- Task objective:
Each record must be output exactly and in full.
§
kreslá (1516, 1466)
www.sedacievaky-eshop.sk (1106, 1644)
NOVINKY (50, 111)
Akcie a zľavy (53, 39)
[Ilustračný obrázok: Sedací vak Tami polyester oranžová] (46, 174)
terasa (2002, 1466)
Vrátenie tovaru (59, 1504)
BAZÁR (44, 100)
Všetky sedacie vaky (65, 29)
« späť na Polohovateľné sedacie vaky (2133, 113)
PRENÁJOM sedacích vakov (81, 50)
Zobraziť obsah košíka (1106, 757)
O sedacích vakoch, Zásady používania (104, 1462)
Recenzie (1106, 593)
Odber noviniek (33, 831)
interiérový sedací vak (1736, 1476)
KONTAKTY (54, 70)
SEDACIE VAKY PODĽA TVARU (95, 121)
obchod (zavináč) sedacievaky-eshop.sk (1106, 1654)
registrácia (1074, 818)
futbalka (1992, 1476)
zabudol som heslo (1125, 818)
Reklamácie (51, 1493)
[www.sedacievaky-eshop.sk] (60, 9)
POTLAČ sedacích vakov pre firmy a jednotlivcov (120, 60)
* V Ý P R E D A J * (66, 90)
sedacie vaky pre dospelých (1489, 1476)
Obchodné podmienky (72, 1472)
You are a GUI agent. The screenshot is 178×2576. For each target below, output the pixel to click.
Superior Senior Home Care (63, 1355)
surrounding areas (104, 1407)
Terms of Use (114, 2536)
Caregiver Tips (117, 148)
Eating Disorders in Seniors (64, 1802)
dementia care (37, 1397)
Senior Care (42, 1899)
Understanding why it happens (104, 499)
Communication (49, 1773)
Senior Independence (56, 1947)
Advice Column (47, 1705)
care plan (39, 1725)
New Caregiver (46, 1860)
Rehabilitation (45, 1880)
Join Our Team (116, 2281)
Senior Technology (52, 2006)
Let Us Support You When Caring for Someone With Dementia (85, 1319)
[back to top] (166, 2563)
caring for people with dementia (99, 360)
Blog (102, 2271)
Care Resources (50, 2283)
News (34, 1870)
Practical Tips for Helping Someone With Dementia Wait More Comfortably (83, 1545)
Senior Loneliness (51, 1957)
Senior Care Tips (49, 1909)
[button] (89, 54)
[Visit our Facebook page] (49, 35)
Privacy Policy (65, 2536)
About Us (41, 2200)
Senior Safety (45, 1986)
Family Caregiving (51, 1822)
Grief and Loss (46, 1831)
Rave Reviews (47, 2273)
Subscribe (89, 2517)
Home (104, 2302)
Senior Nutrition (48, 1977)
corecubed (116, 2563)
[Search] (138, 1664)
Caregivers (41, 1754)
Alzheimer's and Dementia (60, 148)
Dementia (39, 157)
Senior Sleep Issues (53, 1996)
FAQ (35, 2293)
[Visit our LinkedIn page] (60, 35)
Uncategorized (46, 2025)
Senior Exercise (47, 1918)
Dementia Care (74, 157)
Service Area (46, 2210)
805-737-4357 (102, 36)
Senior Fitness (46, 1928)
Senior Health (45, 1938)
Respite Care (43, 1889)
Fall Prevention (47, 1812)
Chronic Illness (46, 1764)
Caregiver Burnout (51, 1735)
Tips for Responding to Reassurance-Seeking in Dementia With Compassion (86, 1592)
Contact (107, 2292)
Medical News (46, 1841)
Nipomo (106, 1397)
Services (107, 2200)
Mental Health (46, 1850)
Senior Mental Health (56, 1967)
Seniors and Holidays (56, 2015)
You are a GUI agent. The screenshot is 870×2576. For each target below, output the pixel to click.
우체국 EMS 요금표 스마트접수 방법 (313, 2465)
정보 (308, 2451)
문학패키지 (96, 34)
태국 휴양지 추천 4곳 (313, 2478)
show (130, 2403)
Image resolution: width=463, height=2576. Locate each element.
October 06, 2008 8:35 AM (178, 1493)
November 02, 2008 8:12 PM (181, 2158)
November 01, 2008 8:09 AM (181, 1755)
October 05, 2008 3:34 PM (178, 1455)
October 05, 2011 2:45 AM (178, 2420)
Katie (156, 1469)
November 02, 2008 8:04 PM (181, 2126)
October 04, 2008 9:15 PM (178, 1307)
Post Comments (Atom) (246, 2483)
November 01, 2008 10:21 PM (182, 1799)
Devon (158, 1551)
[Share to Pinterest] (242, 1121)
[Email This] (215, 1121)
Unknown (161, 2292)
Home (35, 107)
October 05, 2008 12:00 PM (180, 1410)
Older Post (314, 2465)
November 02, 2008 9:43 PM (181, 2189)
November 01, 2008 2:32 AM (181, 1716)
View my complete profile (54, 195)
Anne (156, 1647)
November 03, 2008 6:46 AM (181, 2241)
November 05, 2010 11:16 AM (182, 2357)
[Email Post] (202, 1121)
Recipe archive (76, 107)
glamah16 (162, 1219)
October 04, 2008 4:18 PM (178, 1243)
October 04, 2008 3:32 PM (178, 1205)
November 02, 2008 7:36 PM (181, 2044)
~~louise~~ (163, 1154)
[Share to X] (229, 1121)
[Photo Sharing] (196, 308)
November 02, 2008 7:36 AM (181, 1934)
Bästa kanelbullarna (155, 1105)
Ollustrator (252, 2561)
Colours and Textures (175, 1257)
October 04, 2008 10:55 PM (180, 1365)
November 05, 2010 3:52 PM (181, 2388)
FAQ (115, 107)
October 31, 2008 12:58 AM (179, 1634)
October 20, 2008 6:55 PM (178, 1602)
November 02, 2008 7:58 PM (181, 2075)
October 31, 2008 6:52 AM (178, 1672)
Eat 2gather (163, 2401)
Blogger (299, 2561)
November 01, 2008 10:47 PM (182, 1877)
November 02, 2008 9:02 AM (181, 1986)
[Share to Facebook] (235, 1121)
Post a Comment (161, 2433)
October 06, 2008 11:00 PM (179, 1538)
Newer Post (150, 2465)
§
- Response for this exercise:
kreslá (1516, 1466)
www.sedacievaky-eshop.sk (1106, 1644)
NOVINKY (50, 111)
Akcie a zľavy (53, 39)
[Ilustračný obrázok: Sedací vak Tami polyester oranžová] (46, 174)
terasa (2002, 1466)
Vrátenie tovaru (59, 1504)
BAZÁR (44, 100)
Všetky sedacie vaky (65, 29)
« späť na Polohovateľné sedacie vaky (2133, 113)
PRENÁJOM sedacích vakov (81, 50)
Zobraziť obsah košíka (1106, 757)
O sedacích vakoch, Zásady používania (104, 1462)
Recenzie (1106, 593)
Odber noviniek (33, 831)
interiérový sedací vak (1736, 1476)
KONTAKTY (54, 70)
SEDACIE VAKY PODĽA TVARU (95, 121)
obchod (zavináč) sedacievaky-eshop.sk (1106, 1654)
registrácia (1074, 818)
futbalka (1992, 1476)
zabudol som heslo (1125, 818)
Reklamácie (51, 1493)
[www.sedacievaky-eshop.sk] (60, 9)
POTLAČ sedacích vakov pre firmy a jednotlivcov (120, 60)
* V Ý P R E D A J * (66, 90)
sedacie vaky pre dospelých (1489, 1476)
Obchodné podmienky (72, 1472)
You are a GUI agent. The screenshot is 178×2576. For each target below, output the pixel to click.
Superior Senior Home Care (63, 1355)
surrounding areas (104, 1407)
Terms of Use (114, 2536)
Caregiver Tips (117, 148)
Eating Disorders in Seniors (64, 1802)
dementia care (37, 1397)
Senior Care (42, 1899)
Understanding why it happens (104, 499)
Communication (49, 1773)
Senior Independence (56, 1947)
Advice Column (47, 1705)
care plan (39, 1725)
New Caregiver (46, 1860)
Rehabilitation (45, 1880)
Join Our Team (116, 2281)
Senior Technology (52, 2006)
Let Us Support You When Caring for Someone With Dementia (85, 1319)
[back to top] (166, 2563)
caring for people with dementia (99, 360)
Blog (102, 2271)
Care Resources (50, 2283)
News (34, 1870)
Practical Tips for Helping Someone With Dementia Wait More Comfortably (83, 1545)
Senior Loneliness (51, 1957)
Senior Care Tips (49, 1909)
[button] (89, 54)
[Visit our Facebook page] (49, 35)
Privacy Policy (65, 2536)
About Us (41, 2200)
Senior Safety (45, 1986)
Family Caregiving (51, 1822)
Grief and Loss (46, 1831)
Rave Reviews (47, 2273)
Subscribe (89, 2517)
Home (104, 2302)
Senior Nutrition (48, 1977)
corecubed (116, 2563)
[Search] (138, 1664)
Caregivers (41, 1754)
Alzheimer's and Dementia (60, 148)
Dementia (39, 157)
Senior Sleep Issues (53, 1996)
FAQ (35, 2293)
[Visit our LinkedIn page] (60, 35)
Uncategorized (46, 2025)
Senior Exercise (47, 1918)
Dementia Care (74, 157)
Service Area (46, 2210)
805-737-4357 (102, 36)
Senior Fitness (46, 1928)
Senior Health (45, 1938)
Respite Care (43, 1889)
Fall Prevention (47, 1812)
Chronic Illness (46, 1764)
Caregiver Burnout (51, 1735)
Tips for Responding to Reassurance-Seeking in Dementia With Compassion (86, 1592)
Contact (107, 2292)
Medical News (46, 1841)
Nipomo (106, 1397)
Services (107, 2200)
Mental Health (46, 1850)
Senior Mental Health (56, 1967)
Seniors and Holidays (56, 2015)
You are a GUI agent. The screenshot is 870×2576. For each target below, output the pixel to click.
우체국 EMS 요금표 스마트접수 방법 (313, 2465)
정보 (308, 2451)
문학패키지 (96, 34)
태국 휴양지 추천 4곳 (313, 2478)
show (130, 2403)
Image resolution: width=463, height=2576. Locate each element.
October 06, 2008 8:35 AM (178, 1493)
November 02, 2008 8:12 PM (181, 2158)
November 01, 2008 8:09 AM (181, 1755)
October 05, 2008 3:34 PM (178, 1455)
October 05, 2011 2:45 AM (178, 2420)
Katie (156, 1469)
November 02, 2008 8:04 PM (181, 2126)
October 04, 2008 9:15 PM (178, 1307)
Post Comments (Atom) (246, 2483)
November 01, 2008 10:21 PM (182, 1799)
Devon (158, 1551)
[Share to Pinterest] (242, 1121)
[Email This] (215, 1121)
Unknown (161, 2292)
Home (35, 107)
October 05, 2008 12:00 PM (180, 1410)
Older Post (314, 2465)
November 02, 2008 9:43 PM (181, 2189)
November 01, 2008 2:32 AM (181, 1716)
View my complete profile (54, 195)
Anne (156, 1647)
November 03, 2008 6:46 AM (181, 2241)
November 05, 2010 11:16 AM (182, 2357)
[Email Post] (202, 1121)
Recipe archive (76, 107)
glamah16 (162, 1219)
October 04, 2008 4:18 PM (178, 1243)
October 04, 2008 3:32 PM (178, 1205)
November 02, 2008 7:36 PM (181, 2044)
~~louise~~ (163, 1154)
[Share to X] (229, 1121)
[Photo Sharing] (196, 308)
November 02, 2008 7:36 AM (181, 1934)
Bästa kanelbullarna (155, 1105)
Ollustrator (252, 2561)
Colours and Textures (175, 1257)
October 04, 2008 10:55 PM (180, 1365)
November 05, 2010 3:52 PM (181, 2388)
FAQ (115, 107)
October 31, 2008 12:58 AM (179, 1634)
October 20, 2008 6:55 PM (178, 1602)
November 02, 2008 7:58 PM (181, 2075)
October 31, 2008 6:52 AM (178, 1672)
Eat 2gather (163, 2401)
Blogger (299, 2561)
November 01, 2008 10:47 PM (182, 1877)
November 02, 2008 9:02 AM (181, 1986)
[Share to Facebook] (235, 1121)
Post a Comment (161, 2433)
October 06, 2008 11:00 PM (179, 1538)
Newer Post (150, 2465)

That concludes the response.